本屋さんのおすすめ本はどうやって決まっている?

「本の話」編集部

知っているようで知らない書店のことについて、全国各地の書店員さんが顔出しで回答する「10人の書店員に聞く<書店の謎>」。今回は、書店の棚で紹介されるおすすめの本に関する質問にお答えします。

『本屋さんのオススメ』は、どのようにして決まるのでしょうか? 書店によって、テレビで放送されるような全国的に同じものをオススメされている事もあれば、こんな本があるんだ!とワクワクするような初めて見るものを紹介されている場合もあります。(富山県 30代    女)

 ではまず、大阪の町の本屋さんの回答から。隆祥館書店さんはそれほど広いお店ではありませんが、「坪あたりの売上高は大阪で一番」と言われるほど、地元のお客様の心をがっちり掴んでいるお店です。

 

二村知子(隆祥館書店)

 隆祥館書店の場合は、実際に読んでみて「心を掴まれる」ような感動したもの、また、これを読むのと読まないとでは、これからの人生が変わるかもしれないと思った本、また、ビジネス街兼住宅街にあるので中小企業の経営者の方々が、景気の低迷など、何か困難な状況にある場合でも挑戦していける気持ちになれる小説などをお薦めしたりしています。当店は小さな書店なので、お客様との距離が近いということもあり、その方その方に寄り添った本のお薦めができたら……とも感じています。

 一方、東京のおしゃれな街・代官山にある蔦屋書店は先進的なコンセプトのお店として知られています。

 

戸木田直美(代官山蔦屋書店)

 当店では、各ジャンルにコンシェルジュが配置されています。コンシェルジュは、担当ジャンルに精通した知識を持った、いわばそのジャンルのプロの店員です。そのため、経験に裏打ちされた「これ、いいですよ」という提案をお届けしています。お客様のご要望をくわしくお伺いしてぴったりの1冊をオススメすることもできますし、コンシェルジュのチームで、棚全体を選書するということもあります。

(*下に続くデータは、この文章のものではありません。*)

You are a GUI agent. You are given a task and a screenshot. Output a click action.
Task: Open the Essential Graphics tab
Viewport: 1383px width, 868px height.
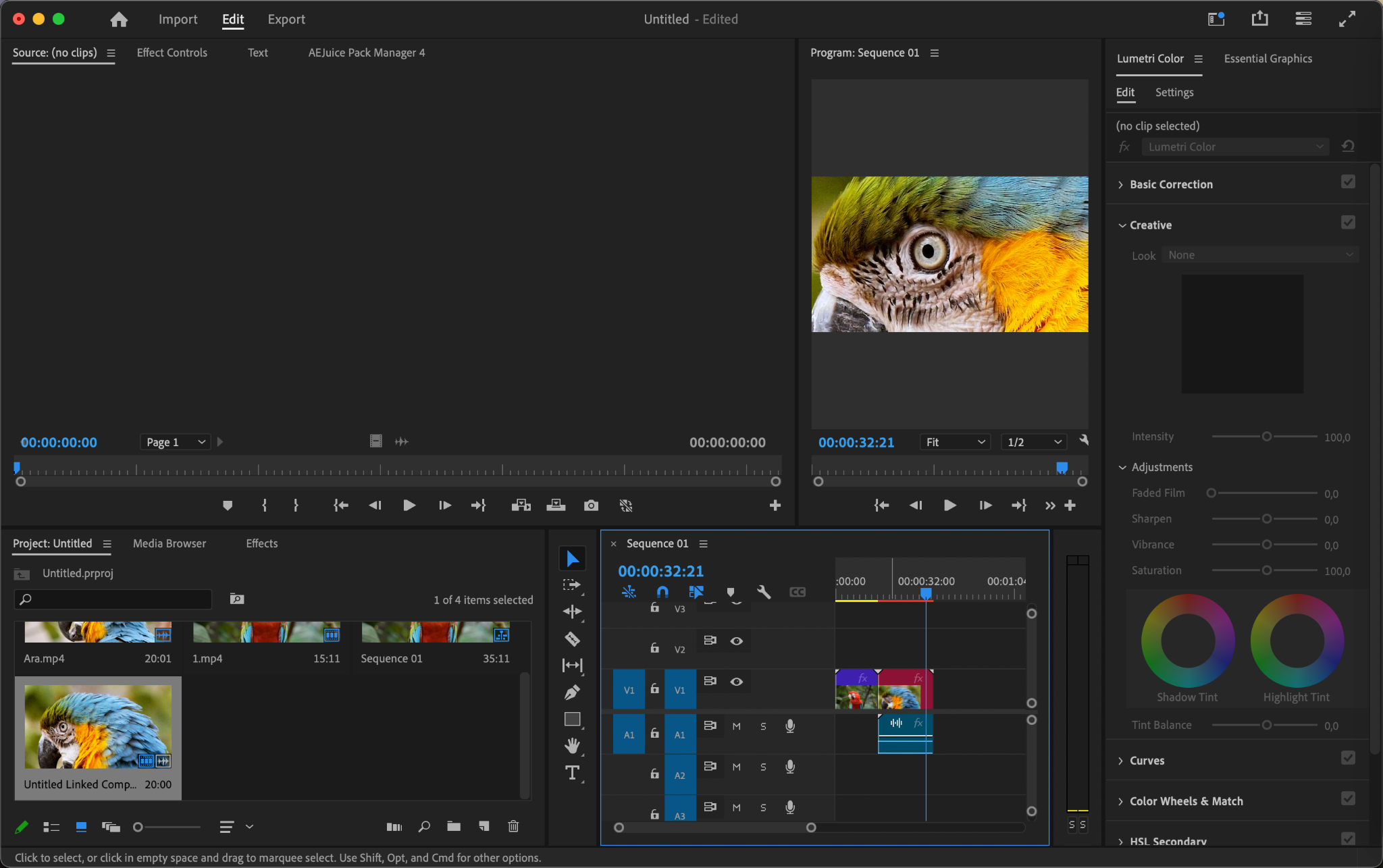click(1268, 59)
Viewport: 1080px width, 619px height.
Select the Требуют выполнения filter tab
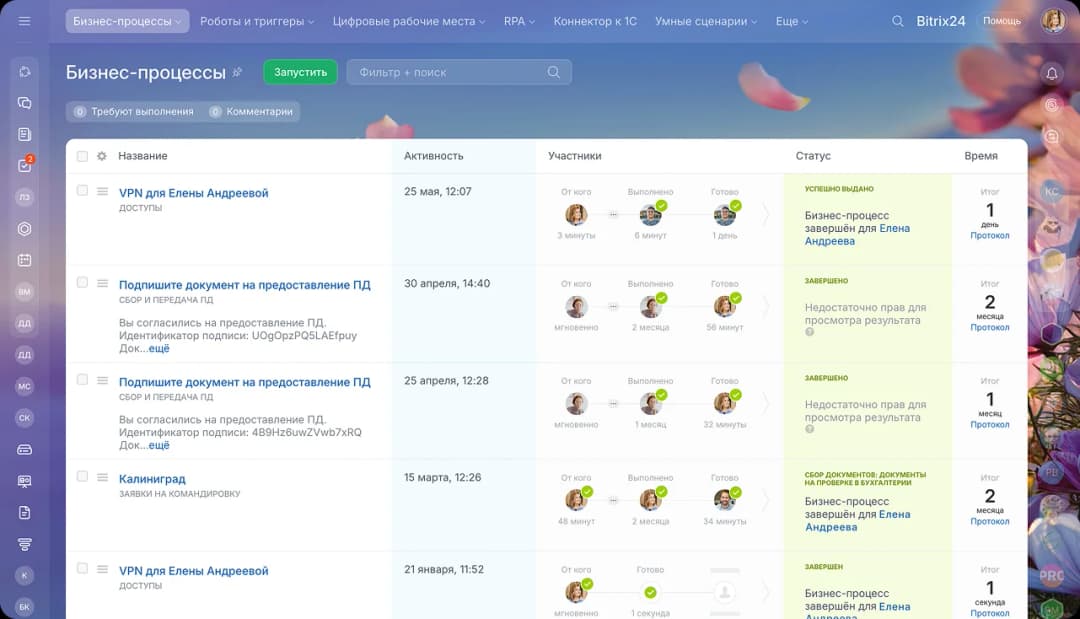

 なるほど、遠方からでも本を買いに行きたくなる人気の秘密が分りますね。

 次は、ご質問いただいた方の地元・富山の紀伊國屋書店からも回答をいただいています。

 

野坂美帆(紀伊國屋書店富山店)

 例えば多くの読者に支持されていて、有名なベストセラー作家の新刊であれば、目立つ販売台に置きます。それは、オススメというよりは、お客様にわかりやすく商品展開している、ということです。全国的によく売れているものは、富山であっても関心を持つお客様が多くいらっしゃると判断できます。ですので、目立つ場所に展開します。それとは別に、弊店のお客様にぜひお届けしたいと思う商品や売り場企画もあります。弊店のお客様であればきっと関心を持って見ていただけるだろうと考えたものです。そういったものは、各担当者が自分の売り場の商品の中から見つけ出すもので、選ぶ基準はやはり弊店のお客様にとってどうか、ということだと思います。もしそのワクワクが弊店でのものであれば、大変に嬉しくありがたいことです。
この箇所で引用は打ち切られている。